What Makes a Good CMS?

A few years ago (2000? 2001?), I reviewed my first CMS for an online magazine. It was overwhelming, but I researched CMSes in general because it was important to write about it from the company’s perspective and not my own as a single user with simpler needs. The CMS, at the time, was of good quality and any business whose requirements matched what the CMS offered would be satisfied customers.

This is 2005. Since then, many CMSes have come out. What makes a good CMS? It’s not easily disposed of for another product. A company can’t decide to dump one CMS and move to another. It’s a difficult and expensive task to make the change. You want to get the right one on the first buy.

The hardest part, I believe, in getting started with a CMS is to make it work with the company’s Web site design. The design team creates the Web site, the navigation, and the pages. Once done, it integrates the CMS’s tags so when a user enters an article or news update, it goes where it belongs. It sounds simple, but it’s not. Many CMSes fail to do or show this.

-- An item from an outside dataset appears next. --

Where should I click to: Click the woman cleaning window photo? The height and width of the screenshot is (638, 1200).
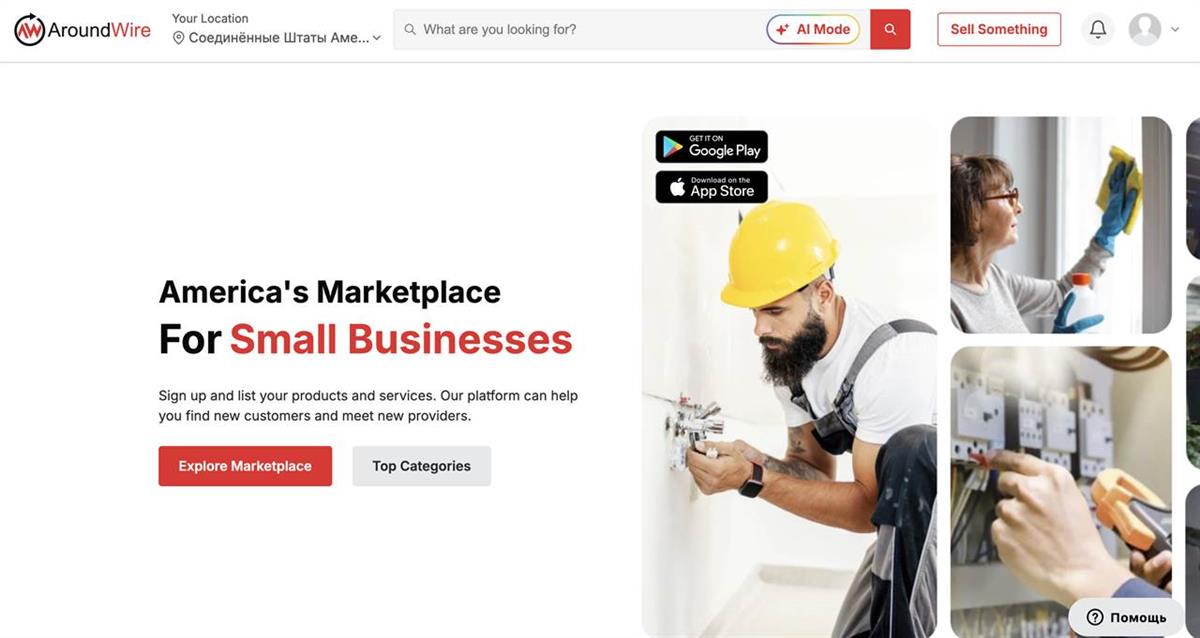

Blog tools are mini-CMSes. Moveable Type and WordPress work with your design. When your design is in place, you plug the tags from the blog tool into the design so the content knows where to go. I’ve been using a blog tool since 1999 and have tried various apps over the years. It’s not an easy task to set it up on a small site like this one. So imagine the complexity involved with integrating a CMS with a business’ site.

Companies in the CMS businesses can serve their clients well if they create a demo of showing how to integrate the CMS’s tags into an existing Web site. Few companies have the time to do this with every CMS they explore.

One good feature to look for is whether the CMS hosts the content on your server. Not all CMSes have this capability. I believe most businesses would want to keep the CMS on their own server so they can maintain control. Some companies may prefer not to do this because it has greater cost savings when hosted on the CMS’s servers.

Jeffrey Veen has the best basic explanation of what a CMS should be able to do.

  • Easy to install
  • Easy to get started
  • Create task-based docs
  • Separate CMS admin from content admin

What are some features you think a CMS should have?